### Exercise
Give back only one number: how many lines in the data below contain the word "will".

==== Supplied information ====

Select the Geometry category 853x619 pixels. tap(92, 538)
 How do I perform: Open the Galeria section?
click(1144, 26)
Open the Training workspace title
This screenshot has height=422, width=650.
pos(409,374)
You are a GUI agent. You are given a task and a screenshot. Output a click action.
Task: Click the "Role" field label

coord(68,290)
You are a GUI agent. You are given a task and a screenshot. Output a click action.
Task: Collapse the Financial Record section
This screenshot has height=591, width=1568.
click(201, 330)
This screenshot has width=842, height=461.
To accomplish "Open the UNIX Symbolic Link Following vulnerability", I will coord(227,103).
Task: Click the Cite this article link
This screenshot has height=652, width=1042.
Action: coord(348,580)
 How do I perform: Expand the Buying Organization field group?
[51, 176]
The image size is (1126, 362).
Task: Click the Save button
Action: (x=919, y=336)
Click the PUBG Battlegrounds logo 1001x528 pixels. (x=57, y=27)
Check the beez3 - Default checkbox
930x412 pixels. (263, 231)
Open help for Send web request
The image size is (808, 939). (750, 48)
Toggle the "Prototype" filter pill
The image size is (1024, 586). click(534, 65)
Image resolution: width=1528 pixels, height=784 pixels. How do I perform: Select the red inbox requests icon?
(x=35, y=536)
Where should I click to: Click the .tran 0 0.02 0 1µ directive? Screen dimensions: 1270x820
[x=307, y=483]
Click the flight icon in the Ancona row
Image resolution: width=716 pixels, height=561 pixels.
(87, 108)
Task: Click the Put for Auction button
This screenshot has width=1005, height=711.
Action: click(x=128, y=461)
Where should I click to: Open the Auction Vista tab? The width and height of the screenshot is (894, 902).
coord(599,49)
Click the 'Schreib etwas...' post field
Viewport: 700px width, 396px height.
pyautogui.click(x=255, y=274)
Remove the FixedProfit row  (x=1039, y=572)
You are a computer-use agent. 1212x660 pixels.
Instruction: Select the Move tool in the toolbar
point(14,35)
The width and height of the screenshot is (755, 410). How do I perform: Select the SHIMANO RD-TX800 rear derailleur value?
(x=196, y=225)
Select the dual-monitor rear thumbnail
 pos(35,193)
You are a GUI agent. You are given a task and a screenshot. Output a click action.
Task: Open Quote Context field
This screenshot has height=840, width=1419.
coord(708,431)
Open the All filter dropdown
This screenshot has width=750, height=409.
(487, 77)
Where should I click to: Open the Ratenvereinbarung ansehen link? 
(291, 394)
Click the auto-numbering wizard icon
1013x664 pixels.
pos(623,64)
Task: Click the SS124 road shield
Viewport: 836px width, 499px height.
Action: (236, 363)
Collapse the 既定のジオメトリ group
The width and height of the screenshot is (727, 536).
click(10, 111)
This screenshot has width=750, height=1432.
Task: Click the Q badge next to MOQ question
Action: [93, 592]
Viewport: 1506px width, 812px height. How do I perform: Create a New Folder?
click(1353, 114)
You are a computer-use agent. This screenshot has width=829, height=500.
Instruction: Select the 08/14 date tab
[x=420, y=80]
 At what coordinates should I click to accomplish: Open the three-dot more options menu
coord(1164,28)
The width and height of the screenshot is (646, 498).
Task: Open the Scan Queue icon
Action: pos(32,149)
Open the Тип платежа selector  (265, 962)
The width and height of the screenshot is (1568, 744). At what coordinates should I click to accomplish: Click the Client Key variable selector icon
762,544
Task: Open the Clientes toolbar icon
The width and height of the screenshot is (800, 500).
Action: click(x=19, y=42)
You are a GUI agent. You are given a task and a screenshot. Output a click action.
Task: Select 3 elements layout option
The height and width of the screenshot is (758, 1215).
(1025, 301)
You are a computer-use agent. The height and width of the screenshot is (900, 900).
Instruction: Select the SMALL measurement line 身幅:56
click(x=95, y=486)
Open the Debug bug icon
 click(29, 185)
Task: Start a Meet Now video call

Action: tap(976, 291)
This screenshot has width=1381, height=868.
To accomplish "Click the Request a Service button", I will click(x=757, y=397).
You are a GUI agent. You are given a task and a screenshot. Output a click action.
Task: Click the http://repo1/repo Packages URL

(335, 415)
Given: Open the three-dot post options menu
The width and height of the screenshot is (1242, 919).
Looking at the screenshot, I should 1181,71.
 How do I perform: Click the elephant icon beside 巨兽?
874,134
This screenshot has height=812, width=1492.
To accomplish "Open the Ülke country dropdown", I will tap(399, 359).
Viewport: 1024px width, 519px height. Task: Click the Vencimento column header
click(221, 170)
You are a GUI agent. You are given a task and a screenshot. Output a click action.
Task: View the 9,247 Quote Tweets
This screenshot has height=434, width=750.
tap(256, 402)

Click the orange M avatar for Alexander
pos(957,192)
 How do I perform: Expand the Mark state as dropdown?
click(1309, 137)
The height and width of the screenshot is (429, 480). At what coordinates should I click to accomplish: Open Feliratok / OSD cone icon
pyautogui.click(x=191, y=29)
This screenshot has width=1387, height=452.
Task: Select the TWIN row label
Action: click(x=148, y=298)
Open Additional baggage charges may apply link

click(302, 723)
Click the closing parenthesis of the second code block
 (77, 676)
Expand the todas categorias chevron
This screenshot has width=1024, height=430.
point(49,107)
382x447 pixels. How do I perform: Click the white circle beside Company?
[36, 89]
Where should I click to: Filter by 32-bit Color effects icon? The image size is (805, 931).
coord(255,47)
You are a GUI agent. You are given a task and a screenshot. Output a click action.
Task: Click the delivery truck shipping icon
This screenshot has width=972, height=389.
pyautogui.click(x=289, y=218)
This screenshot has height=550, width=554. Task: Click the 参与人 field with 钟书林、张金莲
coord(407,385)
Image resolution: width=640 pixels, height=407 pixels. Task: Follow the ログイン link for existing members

====

### Response to this exercise
3